Bagikan:

JAKARTA - Asosiasi Produsen Serat dan Benang Filament Indonesia (APSyFI) membantah pernyataan Menteri Keuangan (Menkeu) Sri Mulyani yang menyebut maraknya PHK Massal buruh tekstil disebabkan praktik dumping di luar negeri.

Ketua Umum Asosiasi Produsen Serat dan Benang Filament Indonesia (APSyFI) Redma Gita Wirawasta mengatakan, pernyataan dari Sri Mulyani tersebut merupakan upaya pengalihan isu untuk menutupi kegagalannya mengawasi kinerja Direktorat Jenderal Bea Cukai Kementerian Keungan.

"Kami bisa lihat dengan mata telanjang, bagaimana banyak sekali oknum di Bea Cukai terlibat dan secara terang-terangan memainkan modus impor borongan/kubikasi dengan wewenangnya dalam menentukan impor jalur merah atau hijau di pelabuhan," ujar Redma dalam keterangan tertulis yang diterima VOI, Kamis, 20 Juni.

Pihaknya justru menuding kinerja buruk dari Direktorat Jendral Bea dan Cukai Kemenkeu sebagai salah satu penyebab utama badai pemutusan hubungan kerja (PHK) dan penutupan sejumlah perusahaan dalam kurun waktu dua tahun terakhir.

Terkait hal tersebut, Redma mengungkapkan dugaan impor ilegal yang tercermin dari selisih data pada trade map yang menunjukkan gap impor yang tidak tercatat dari China terus meningkat pada 2021 sebanyak 2,7 miliar dolar AS menjadi 2,9 miliar dolar AS pada 2022 dan diperkirakan mencapai 4 miliar dolar AS pada 2023.

Di lain sisi, Redma menyayangkan sikap pemerintah melalui Bea Cukai bersama para relasi mafia impornya yang membuat penumpukan kontainer di pelabuhan hingga memaksa pemerintah melakukan relaksasi impor melalui Peraturan Menteri Perdagangan (Permendag) Nomor 8 Tahun 2024.

"Di sini malah terkesan Bu Sri (Mulyani) membela Bea Cukai dan menyalahkan kementerian lain yang mengeluarkan aturan pengendalian impor, padahal ini adalah perintah Presiden (Joko Widodo) tanggal 6 Oktober 2023," ucapnya.

Menurut Redma, mafia impor yang melibatkan para oknum di Bea Cukai ini sudah merambah ke berbagai level, mulai dari pejabat pusat yang bertugas mengamankan dari sisi kebijakan hingga pejabat daerah dan para petugas di lapangan sebagai eksekutornya.

"Makanya segala upaya usulan perbaikan sistem ditolak mentah-mentah.
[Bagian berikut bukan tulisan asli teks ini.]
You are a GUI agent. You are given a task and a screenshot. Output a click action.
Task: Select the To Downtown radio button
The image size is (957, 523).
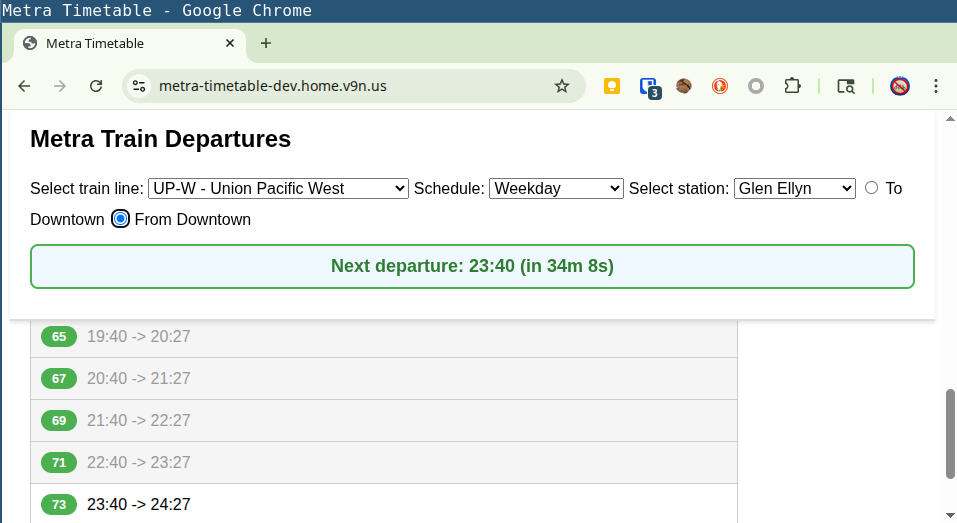click(872, 188)
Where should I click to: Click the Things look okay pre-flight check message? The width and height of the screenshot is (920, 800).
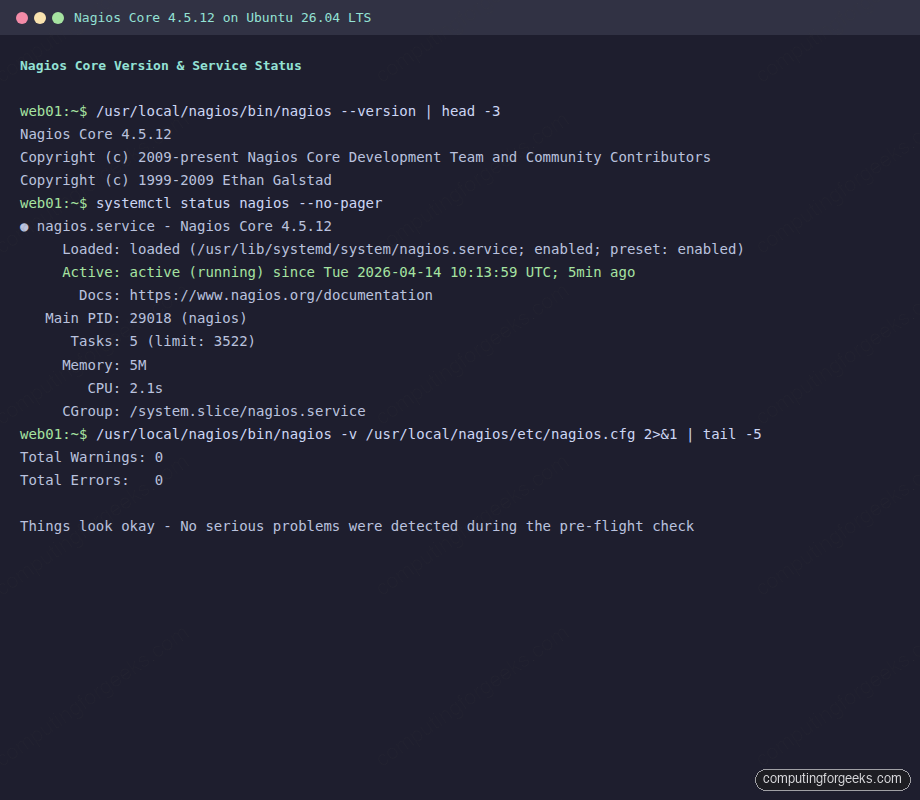coord(356,526)
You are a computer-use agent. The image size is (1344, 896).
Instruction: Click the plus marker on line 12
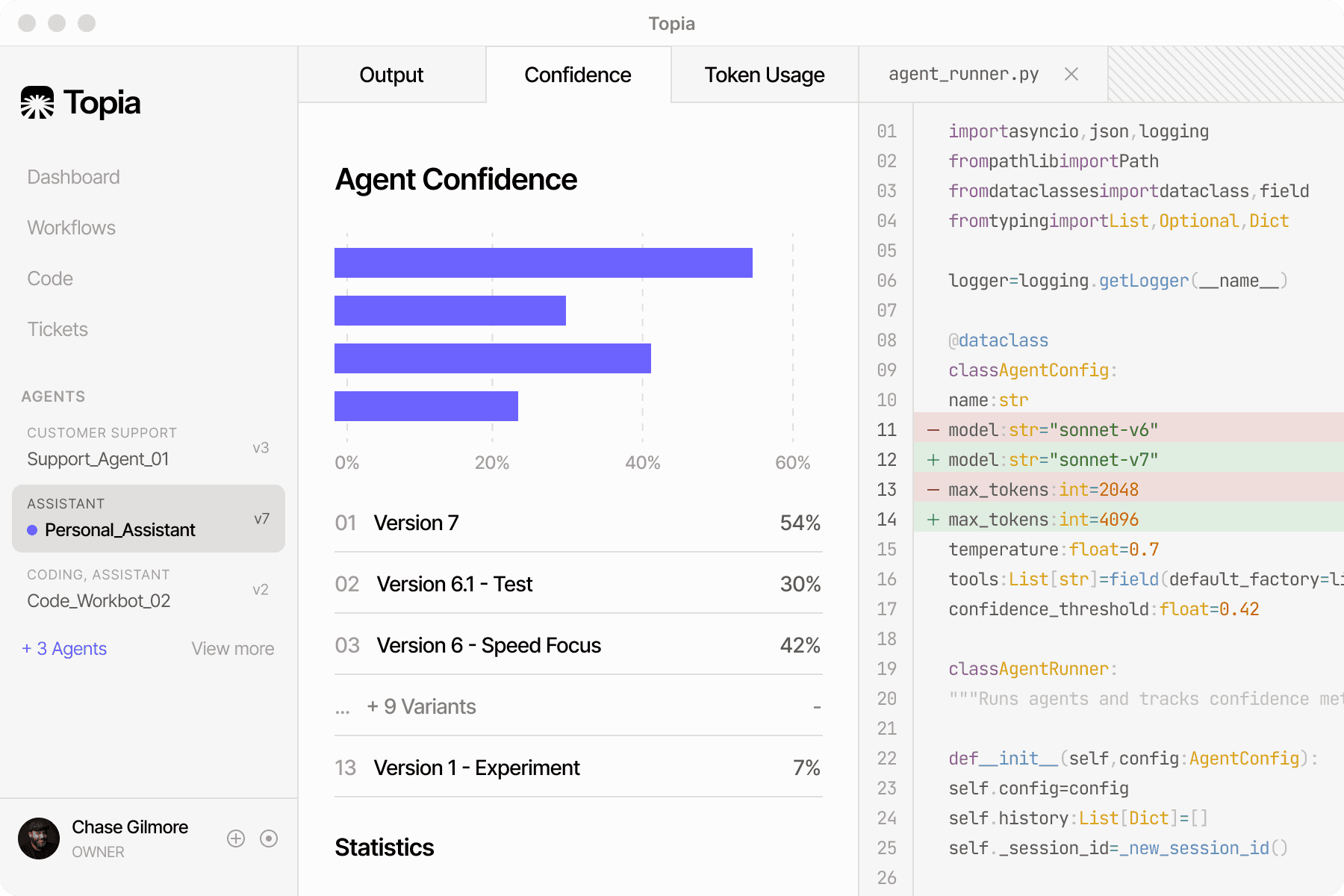[933, 460]
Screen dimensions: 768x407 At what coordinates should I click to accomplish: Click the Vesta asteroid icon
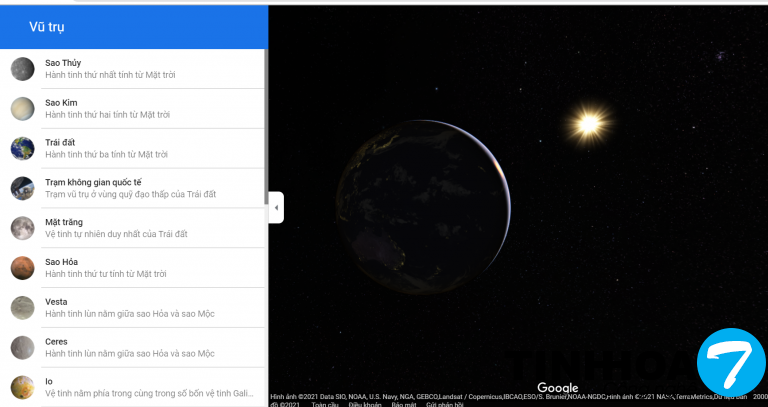click(22, 307)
Sistem pemeriksaan Bea Cukai kami ketinggalan jauh dibanding Thailand, Malaysia dan Singapura yang menerapkan sistem IT dan AI Scanner," katanya.

Lebih lanjut, di satu sisi Redma mengakui dan sepakat atas pernyataan Sri Mulyani terkait praktik dumping yang dilakukan oleh China karena kondisi di sana oversupply yang sangat besar.

Namun, di sisi lain, Redma merasa keanehan ketika ada praktik dumping, tetapi perpanjangan safeguard tekstil yang sudah direkomendasi Menteri Perdagangan (Mendag) malah mandek di meja Sri Mulyani lebih dari satu tahun.

"Tapi, kami tunggu apa yang akan dilakukan Bu Sri dalam menghadapi badai PHK di sektor ini. Karena dalam dua tahun terakhir sudah tiga surat dilayangkan API dan APSyFI untuk bertemu Menkeu dan Dirjen Bea Cukai. Tapi, sama sekali tidak ada respons," imbuhnya.